One type of antibiotic that is used commonly in beef farming (and in other cattle farming, too) are ionophores. These medications act directly on the rumen microbes. They change the way the ions (like sodium and chloride) can pass across the cell walls of the microbes, limit the microbes’ growth and reproduction (they are considered coccidiostats), and change the way they use nutrients.
Ionophores are not approved for use in people, and can be very dangerous to animals that are not ruminants. (For example, ionophores can be deadly to horses if they are accidentally given cattle feed that has this medication added.)
Ionophores are used as feed additives on many beef farms. They are helpful in a few different ways. First, they decrease the incidence of disease caused by coccidia. While all cattle (and all ruminants) have “good” microbes in their rumen, there are also “bad” microbes that can cause disease. These “bad” microbes can cause very severe diarrhea that can quickly result in death. By using ionophores as a feed additive, farmers are using these medications as prophylaxis to prevent diarrhea from coccidial diseases.

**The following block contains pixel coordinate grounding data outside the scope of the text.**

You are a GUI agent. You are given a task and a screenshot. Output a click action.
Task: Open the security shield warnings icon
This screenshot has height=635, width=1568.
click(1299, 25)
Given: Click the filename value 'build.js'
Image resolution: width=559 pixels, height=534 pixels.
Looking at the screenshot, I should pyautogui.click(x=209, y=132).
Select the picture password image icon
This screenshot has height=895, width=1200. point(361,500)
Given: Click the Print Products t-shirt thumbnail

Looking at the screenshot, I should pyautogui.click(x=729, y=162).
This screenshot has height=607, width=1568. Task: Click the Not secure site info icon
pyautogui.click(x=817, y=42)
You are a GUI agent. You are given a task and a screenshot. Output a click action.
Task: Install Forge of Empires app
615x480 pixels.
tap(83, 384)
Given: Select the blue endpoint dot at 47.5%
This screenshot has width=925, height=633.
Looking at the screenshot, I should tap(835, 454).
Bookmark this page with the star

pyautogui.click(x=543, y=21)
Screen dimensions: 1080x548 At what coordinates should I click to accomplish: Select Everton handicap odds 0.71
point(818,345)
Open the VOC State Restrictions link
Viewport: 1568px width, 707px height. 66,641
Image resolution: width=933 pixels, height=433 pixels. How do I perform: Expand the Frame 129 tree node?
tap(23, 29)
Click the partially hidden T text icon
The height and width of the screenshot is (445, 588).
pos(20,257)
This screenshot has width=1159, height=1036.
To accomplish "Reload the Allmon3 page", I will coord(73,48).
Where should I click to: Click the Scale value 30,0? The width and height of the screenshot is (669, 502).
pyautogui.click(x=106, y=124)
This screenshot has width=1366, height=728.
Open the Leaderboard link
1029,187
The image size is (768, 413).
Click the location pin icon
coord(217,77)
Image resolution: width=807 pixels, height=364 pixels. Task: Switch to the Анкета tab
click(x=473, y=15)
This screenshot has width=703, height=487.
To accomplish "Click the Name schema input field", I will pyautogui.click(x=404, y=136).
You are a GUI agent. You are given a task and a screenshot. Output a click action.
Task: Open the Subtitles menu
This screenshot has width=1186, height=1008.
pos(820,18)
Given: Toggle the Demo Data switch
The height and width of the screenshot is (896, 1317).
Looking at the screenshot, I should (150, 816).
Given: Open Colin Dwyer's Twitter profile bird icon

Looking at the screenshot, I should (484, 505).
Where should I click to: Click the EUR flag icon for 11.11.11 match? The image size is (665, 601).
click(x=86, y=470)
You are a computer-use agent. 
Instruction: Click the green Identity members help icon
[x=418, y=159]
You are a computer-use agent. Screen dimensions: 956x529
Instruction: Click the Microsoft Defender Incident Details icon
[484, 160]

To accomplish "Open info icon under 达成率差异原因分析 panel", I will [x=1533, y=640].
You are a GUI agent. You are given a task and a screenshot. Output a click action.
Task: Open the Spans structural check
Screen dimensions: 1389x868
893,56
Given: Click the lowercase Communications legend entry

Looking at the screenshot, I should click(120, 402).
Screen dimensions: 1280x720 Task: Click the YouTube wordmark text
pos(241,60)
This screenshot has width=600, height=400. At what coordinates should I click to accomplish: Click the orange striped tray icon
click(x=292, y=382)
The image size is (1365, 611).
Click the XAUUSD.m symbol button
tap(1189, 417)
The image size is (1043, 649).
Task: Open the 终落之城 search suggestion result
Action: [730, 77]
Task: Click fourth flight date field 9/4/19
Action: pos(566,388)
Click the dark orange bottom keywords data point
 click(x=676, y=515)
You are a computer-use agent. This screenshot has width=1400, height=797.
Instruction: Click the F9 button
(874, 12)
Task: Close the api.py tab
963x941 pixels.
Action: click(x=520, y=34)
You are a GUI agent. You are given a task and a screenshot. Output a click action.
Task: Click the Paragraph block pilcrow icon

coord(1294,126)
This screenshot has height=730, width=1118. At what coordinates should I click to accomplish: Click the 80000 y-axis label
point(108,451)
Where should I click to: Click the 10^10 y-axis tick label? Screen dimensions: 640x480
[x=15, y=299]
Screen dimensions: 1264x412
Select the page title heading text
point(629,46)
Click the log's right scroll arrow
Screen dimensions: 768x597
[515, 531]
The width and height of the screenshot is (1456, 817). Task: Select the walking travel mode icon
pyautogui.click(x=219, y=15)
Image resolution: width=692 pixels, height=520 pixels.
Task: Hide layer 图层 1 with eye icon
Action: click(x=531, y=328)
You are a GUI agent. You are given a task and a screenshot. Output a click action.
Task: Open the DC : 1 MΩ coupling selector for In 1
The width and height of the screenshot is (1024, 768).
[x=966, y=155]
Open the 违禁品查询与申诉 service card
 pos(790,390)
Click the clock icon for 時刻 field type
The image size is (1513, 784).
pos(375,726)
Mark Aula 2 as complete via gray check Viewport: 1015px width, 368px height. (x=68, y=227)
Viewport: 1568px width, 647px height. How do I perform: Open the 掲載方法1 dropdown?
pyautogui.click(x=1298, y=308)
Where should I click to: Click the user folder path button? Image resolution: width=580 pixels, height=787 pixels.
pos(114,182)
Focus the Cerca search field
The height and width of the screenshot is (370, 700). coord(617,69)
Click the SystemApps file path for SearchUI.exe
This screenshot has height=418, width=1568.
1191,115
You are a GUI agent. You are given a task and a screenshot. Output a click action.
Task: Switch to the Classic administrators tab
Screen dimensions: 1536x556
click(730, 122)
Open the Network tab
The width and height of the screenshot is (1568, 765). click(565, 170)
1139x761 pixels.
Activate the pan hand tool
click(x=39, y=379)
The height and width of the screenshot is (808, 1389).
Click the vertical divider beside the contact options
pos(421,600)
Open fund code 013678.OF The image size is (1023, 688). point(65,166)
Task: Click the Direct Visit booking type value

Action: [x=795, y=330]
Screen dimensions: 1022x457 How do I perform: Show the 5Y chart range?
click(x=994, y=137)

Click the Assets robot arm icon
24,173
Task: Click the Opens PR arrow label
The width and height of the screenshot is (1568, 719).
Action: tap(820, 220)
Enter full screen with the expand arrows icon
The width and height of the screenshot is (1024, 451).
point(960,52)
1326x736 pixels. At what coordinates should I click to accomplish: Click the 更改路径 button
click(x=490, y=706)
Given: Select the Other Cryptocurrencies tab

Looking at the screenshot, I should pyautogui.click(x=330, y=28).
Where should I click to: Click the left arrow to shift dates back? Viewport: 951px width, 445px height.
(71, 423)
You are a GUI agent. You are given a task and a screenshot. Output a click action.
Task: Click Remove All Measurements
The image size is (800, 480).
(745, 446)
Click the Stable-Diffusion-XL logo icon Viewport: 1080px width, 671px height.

In addition to keeping the bad coccidia at bay, ionophores also help to keep some of the bad bacteria under control. Ionophores are more specifically active against some types of gram-positive bacteria. These bacteria can cause intestinal disease like bloat in cattle, so prophylactic use of ionophores in feed helps keep populations of these bacteria low and decreases the incidence of some intestinal diseases.
Another way ionophores are helpful is in increasing feed efficiency of cattle. By altering the way the “good” microbes use ions, these medications also alter the way the microbes use nutrients. Remember that the rumen microbes digest the fiber and protein in the cattle’s feed, and then the cattle digest the microbes as their protein source. Ionophores make the rumen microbes less efficient at digesting protein, so there is more available for the cattle to digest. So now the cattle get a double-dose of protein – some of the protein from their feed, and all of the protein from the microbes.
Ionophores don’t completely stop the rumen microbes from digesting protein, but they do change the end products of protein digestion. The same end products are made (different types of fatty acids), but in slightly different ratios. The cattle can’t use all the fatty acids the microbes make in the same way, and ionophores change the ratio in favor of the types of fatty acids that cattle can use for nutrition more efficiently.
And, believe it or not, all these benefits can be accomplished with a very small amount of medication. These medications are mixed with the cattle’s main grain feed at a ratio of 5-40 grams of medication per ton of feed. That’s 0.011-0.088 pounds of medication in 2000 pounds of feed. That’s a big benefit from a very tiny amount of medication!
All the benefits cattle see from the use of ionophores in feed result in healthier cattle that grow better with the same amount of feed. This results in a cost-savings for the farmer (in veterinary care for the animals and in feed costs), and these savings help keep the cost of meat down at the grocery store.